Pero hubo quien tomó parte del dinero que les asignaron para buenas vacaciones en centros de recreo de salud, en comidas pantagruélicas, bares y salones de belleza.

Con la administración de Barack Obama, el panorama no cambió. Se pidieron otros créditos multimillonarios para tratar de sacar a flote una economía en franco proceso depresivo.

Sin embargo, muy pronto, desde los días finales de Bush y los prolegómenos del gobierno de Obama, estallaron uno tras otro los escándalos. La aseguradora AIG es apenas el más reciente de los engaños y fraudes en el que han sido inmolados los norteamericanos.

La American Internacional Group quebrada económicamente, al igual que algunos más, hizo caso omiso de la regulación del Congreso: pagó bonos a sus ejecutivos y sacó esa plata de la ayuda estatal. Nada menos que 218 millones de dólares repartidos entre al menos 73 de sus gerentes, cuando ya había recibido de la hacienda del país más de 182 000 millones de dólares para no colapsar.

La revelación de las cifras de este «paracaídas dorado» de la AIG fue hecha por el fiscal general del estado de Connecticut, Richard Blumenthal, a la cadena de televisión CNN hace apenas una semana. El fiscalizador público afirmó que esto alimentaría «todavía más la justificada cólera y repulsión» frente al procedimiento escandaloso y amoral de estos hombres de negocio, pagándose primas e incentivos extraordinarios.

Por su parte, el presidente Barack Obama calificó de «indignantes» esas bonificaciones aprobadas por el presidente y principal ejecutivo de AIG, Edgard Liddy, y aseguró que estudiarían cómo recuperar ese dinero.

Es casi imposible contemplar impávidos el desparpajo, y el Congreso presuroso anunció que gravarían con el 90 por ciento esos beneficios, medida a aplicar a los empleados de aquellas empresas que reciban más de 5 000 milones de dólares del plan de rescate.

También con premura, por si las moscas carcelarias o algo semejante, algunos ejecutivos devolvieron la regalía, que el horno no está para pastelitos cuando crece la indignación general en igual proporción que el desempleo, oficialmente en 8,1 por ciento, pero ya sobrepasa dos dígitos en California, Michigan, Oregón, Nevada, Rhode Island y las dos Carolinas (Norte y Sur).

Muy pocos admitirían «paracaídas de oro» para unos pocos y lastre de plomo para la gran mayoría.
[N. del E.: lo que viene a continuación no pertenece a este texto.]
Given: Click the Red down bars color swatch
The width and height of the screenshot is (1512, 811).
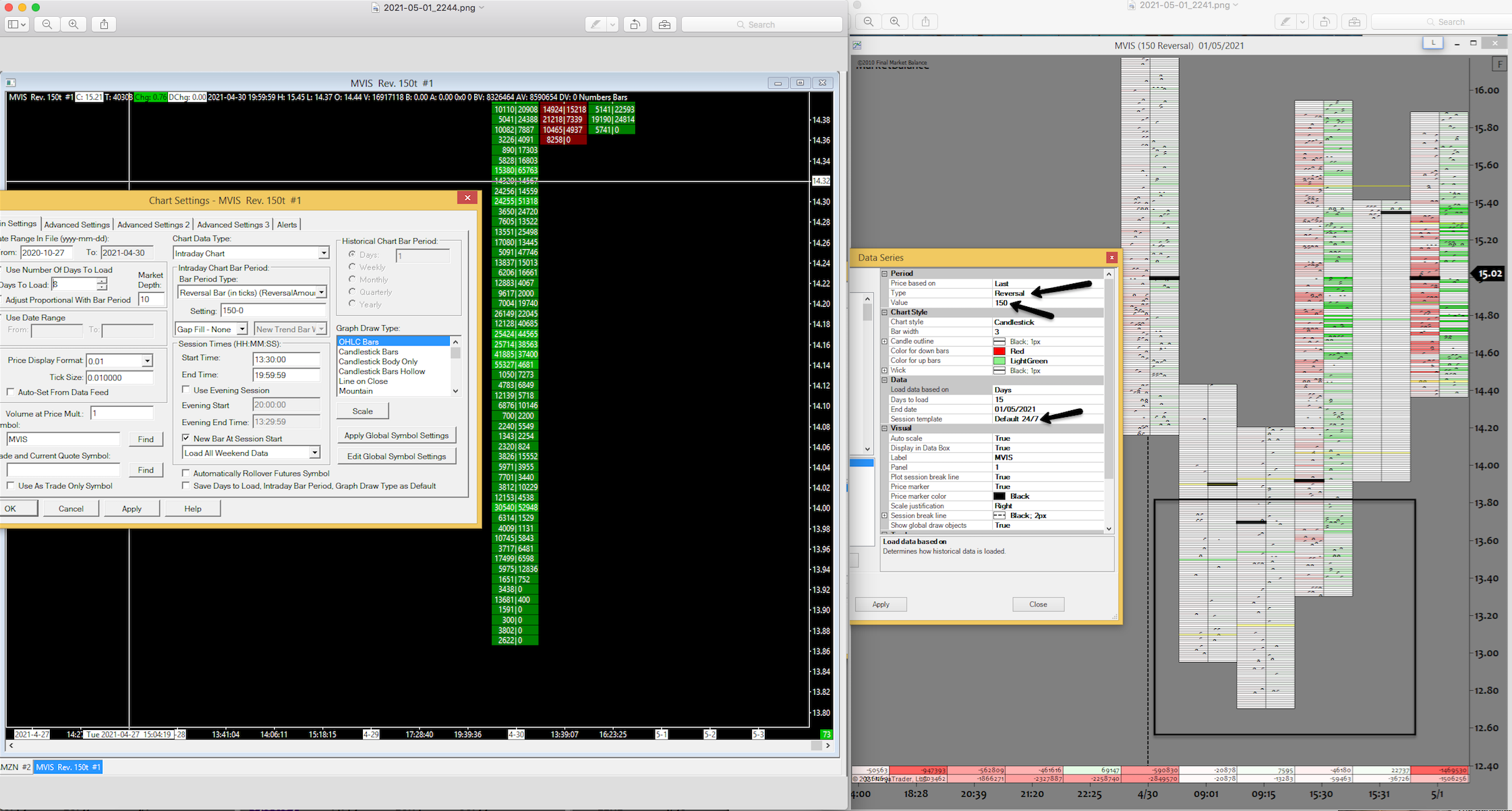Looking at the screenshot, I should (999, 351).
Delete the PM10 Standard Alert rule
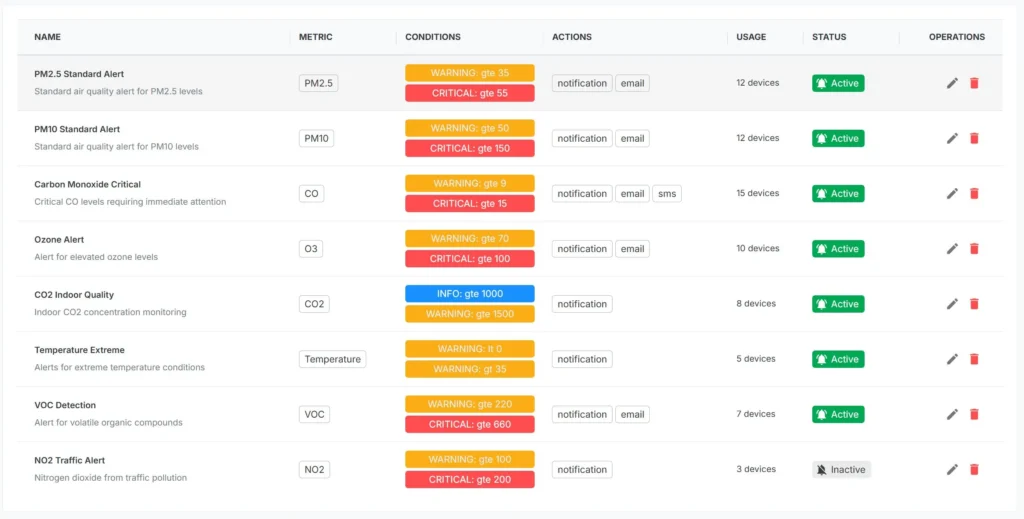1024x519 pixels. tap(974, 138)
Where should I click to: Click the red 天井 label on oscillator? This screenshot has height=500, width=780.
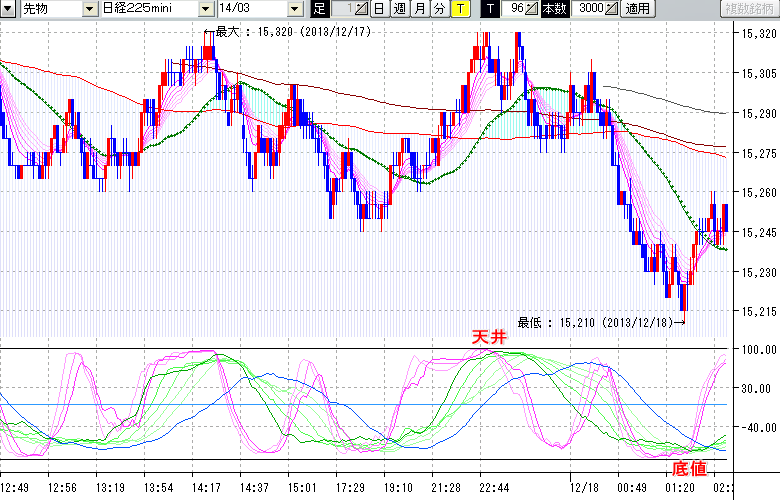click(490, 338)
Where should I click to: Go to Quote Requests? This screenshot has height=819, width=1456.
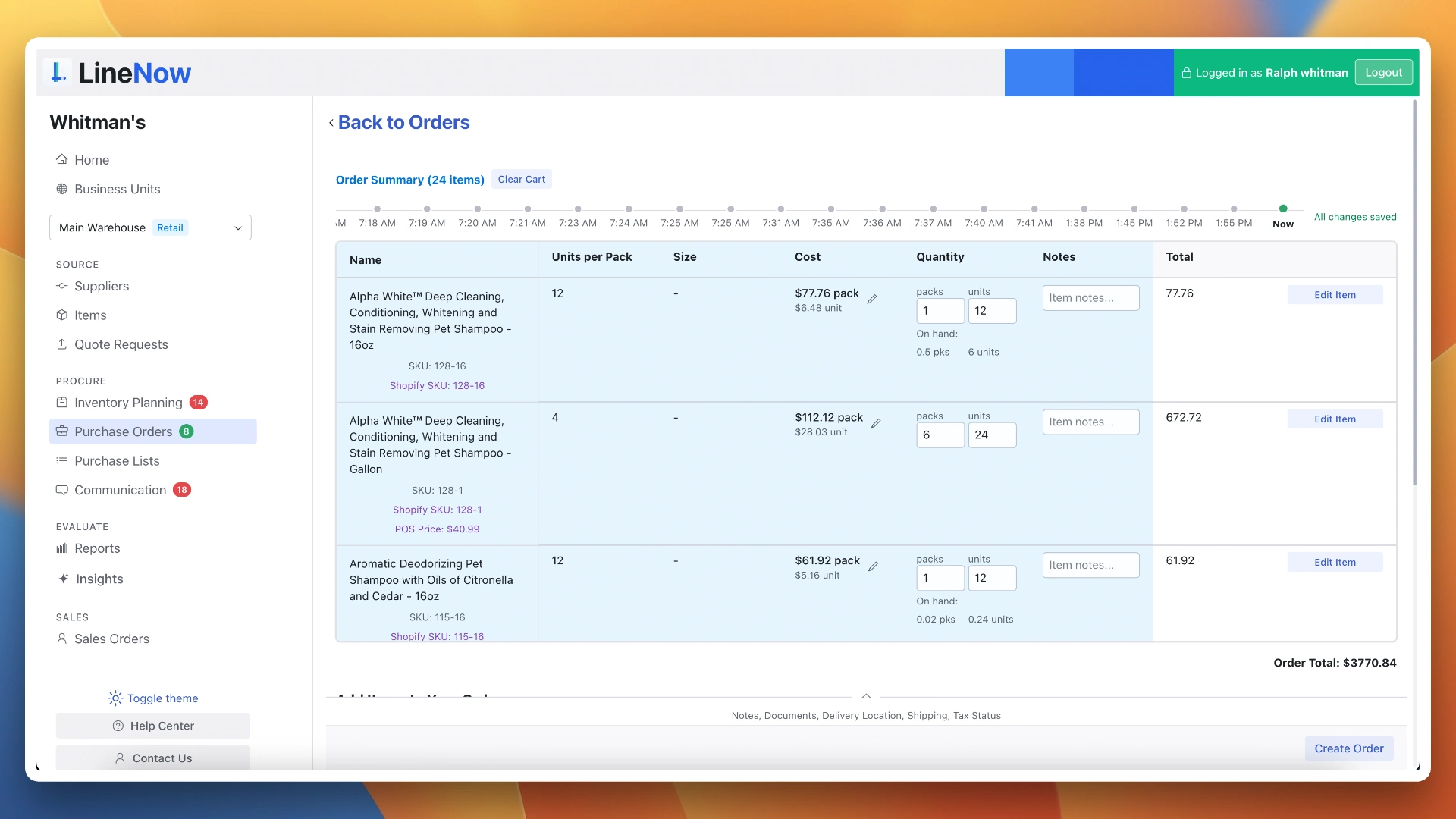(x=121, y=344)
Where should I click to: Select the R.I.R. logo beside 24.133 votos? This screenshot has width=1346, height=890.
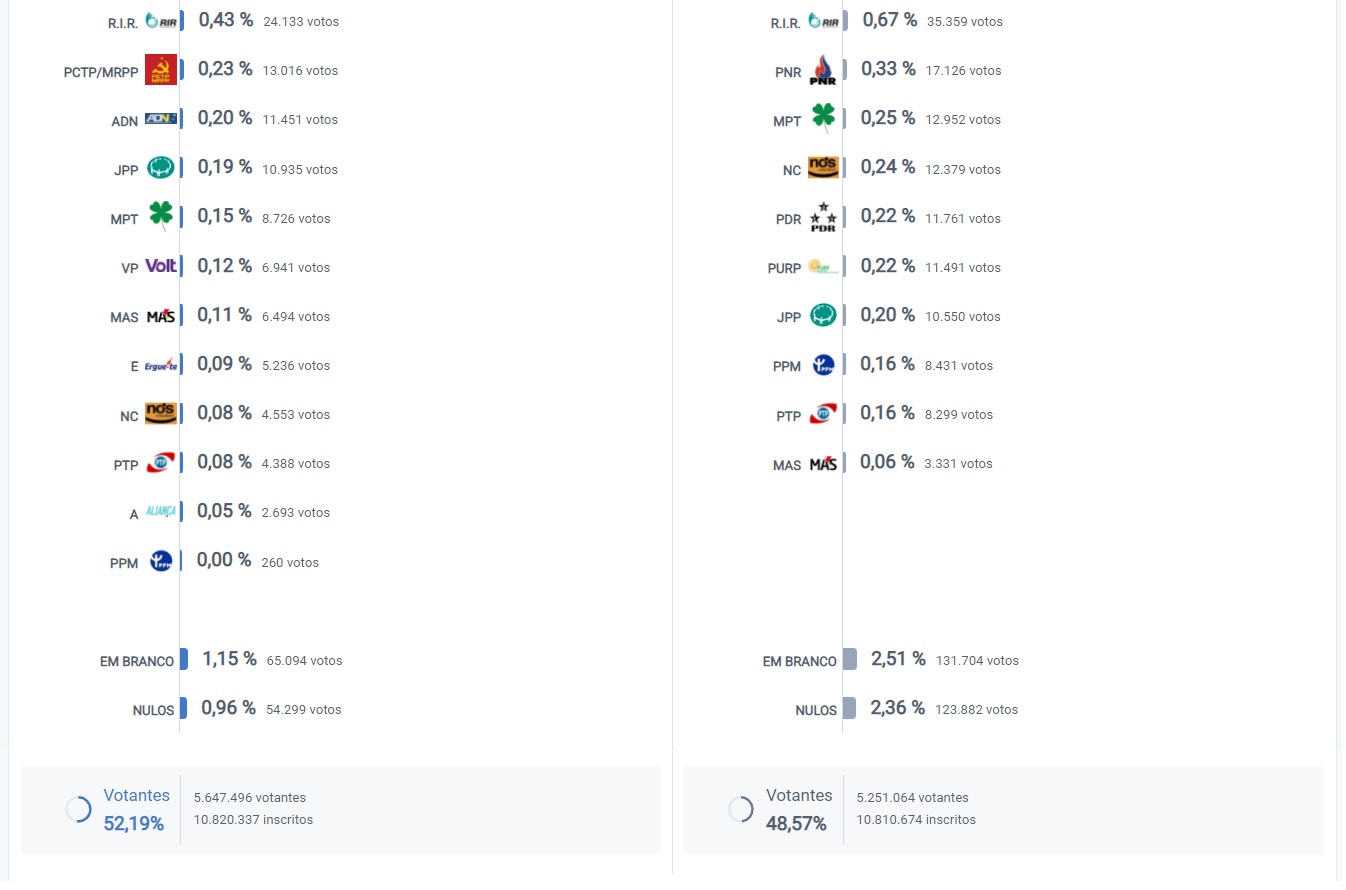pos(161,21)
El malestar público es tan evidente que los fiscales de 20 estados han presentado demanda contra Liddy y 11 de sus ayudantes en la AIG.

Pero casi una docena de grandes consorcios hicieron similar uso de los dineros del fisco; y dado la mala reputación de las bonificaciones, abren otro roto al saco: los consorcios de Wall Street incrementan los salarios de sus gerentes y ejecutivos. Reuters informaba de un ejecutivo que recibía 250 000 el año pasado y ahora gana 600 000 dólares.

Y lloran miseria...

El CEO (presidente ejecutivo) de la compañía Blackstone Group LP, Stephen Schwarzman, le dijo a la Japan Society que más del 45 por ciento de las riquezas del mundo se habían destruido por la crisis crediticia en año y medio. «Esto no tiene precedente en nuestra vida», se quejaba Schwarzman, cuya fortuna de 6 500 millones de dólares se quedó en 2 500 millones. Una cifra lastimosa, ¿o no?.
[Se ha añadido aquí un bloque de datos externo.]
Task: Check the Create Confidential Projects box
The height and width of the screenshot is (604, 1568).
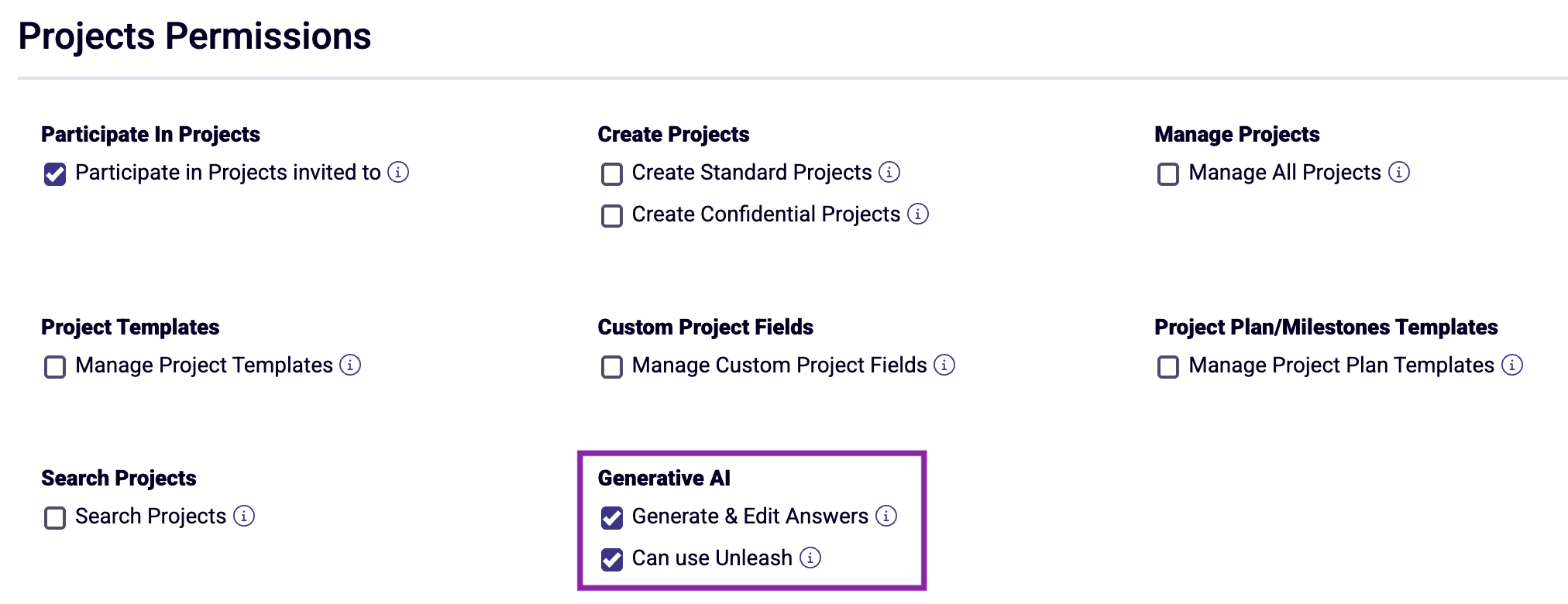Action: coord(611,214)
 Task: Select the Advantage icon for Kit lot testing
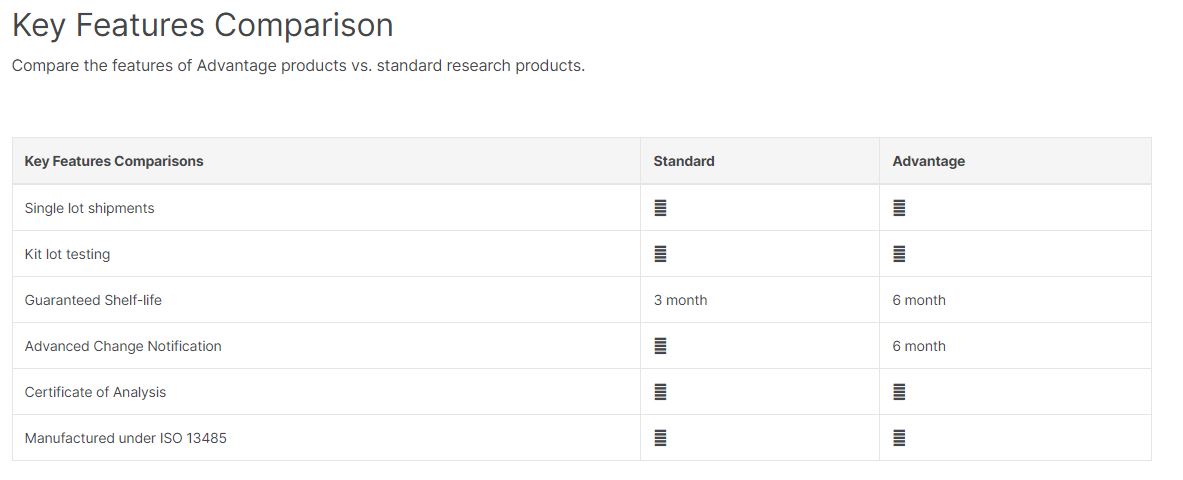tap(899, 254)
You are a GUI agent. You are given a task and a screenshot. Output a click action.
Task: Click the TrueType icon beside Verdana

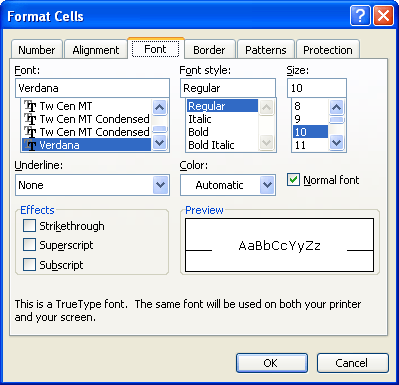pos(31,145)
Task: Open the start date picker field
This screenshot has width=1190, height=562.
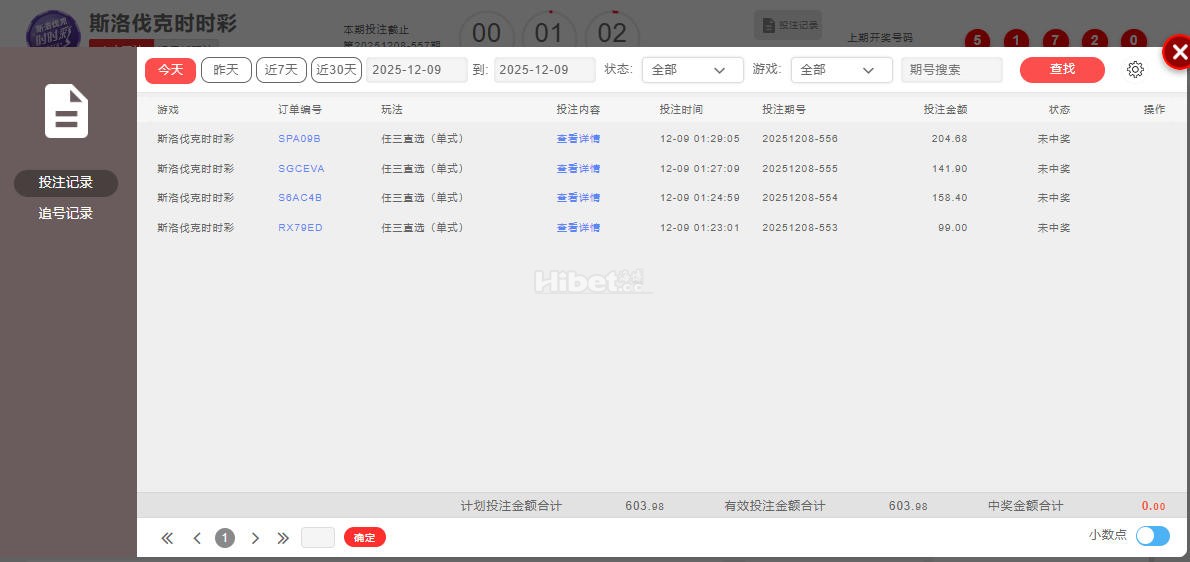Action: click(x=417, y=70)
Forbes precisaba: hay ya 355 «pobrecitos» millonarios que en su récord anual anterior se codeaban como supermillonarios. El baño de sangre en los mercados bursátiles, le quitó algún cero a la derecha al jefe del Citigroup Inc., Sanford «Sandy» Weill; al magnate ruso Alexander Lebedev; a Michael Eisner, ex copresidente de la Walt Disney; y al indio Vijay Mallya, de Kingfisher Airlines Ltd., por citar unos pocos.

La revista de los ricos, ricos, clamaba que de los 1 125 que el año pasado estaban en su lista con un capital de 4,4 billones de dólares, ahora solo quedaban 793 que habían ganado 2,4 billones. ¡Qué enorme tragedia!

Hasta los tres de mayor peculio, Bill Gates, de Microsoft Corp., Warren Byffett, presidente de Berkshire Hathaway Inc.; y el magnate mexicano Carlos Slim, perdieron el 38 por ciento de sus capitales: de 180 000 millones se quedaron con «solo» 112.

Detallista en la descripción del «lamentable» suceso, Forbes añadía: de 469 multimillonarios en EE.UU. pasaron a 359; los rusos bajaron de 87 a 32; en la India de 53 a 24; y en el resto del continente americano bajaron de rango 123, en Europa 102, en Asia-Pacífico 81 y 26 en el Medio Oriente y África.

En medio de las mermas, otros se pusieron las botas. El alcalde de Nueva York, Michael Bloomberg, saltó de 11,5 a 16 000 millones, con su servicio de datos y noticias Bloomberg LP.

La danza de los millones se le llamó a la etapa de los alegres años 20, previos a la Gran Depresión. El 2009 reedita el baile, los del capital escenifican la danza de los lobos.

Ocho jinetes del Apocalipsis bancario

Estos son los CEO o Jefes Ejecutivos de los ocho mayores bancos que han recibido rescate por 125 000 millones de dólares del tesoro público, a pesar de que provocaron la mayor crisis financiera desde la Gran Depresión.

John J. Mack, presidente y CEO de Morgan Stanley. Salario: $800 000, recibió además $40.2 millones en acciones de premio.

John Stumpf, presidente y CEO de Wells Fargo & Co. Salario: $749 615 más $4.2 millones en bonos y $11.6 millones en acciones de premio.

Vikram Pandit, CEO de Citigroup desde finales de 2007 y ya en enero de 2008 recibió $44.4 millones como premio en acciones.

Ken Lewis, presidente y CEO de Bank of America. Salario: $1,5 millones, cerca de $4.3 millones en bonos y $21.2 millones de premio en acciones.

James Dimon, CEO de JP Morgan Chase & Co. Salario: $1 millón más $14.5 millones en bonos y $13 millones en acciones.

Lloyd Blankfein, CEO y presidente de Goldman Sachs & Co. Salario: $600 000 más $27 millones en bonos y $26 millones en acciones.

Robert P. Kelly, presidente y CEO de Bank of New York Mellon. Salario: $975 000; bonos: $7.5 millones y $10.4 millones en acciones.

Ronald E. Logue, presidente y CEO de State Street Corp. Salario: $1 millón; cerca de $3.8 millones en bonos y $22.7 millones en acciones.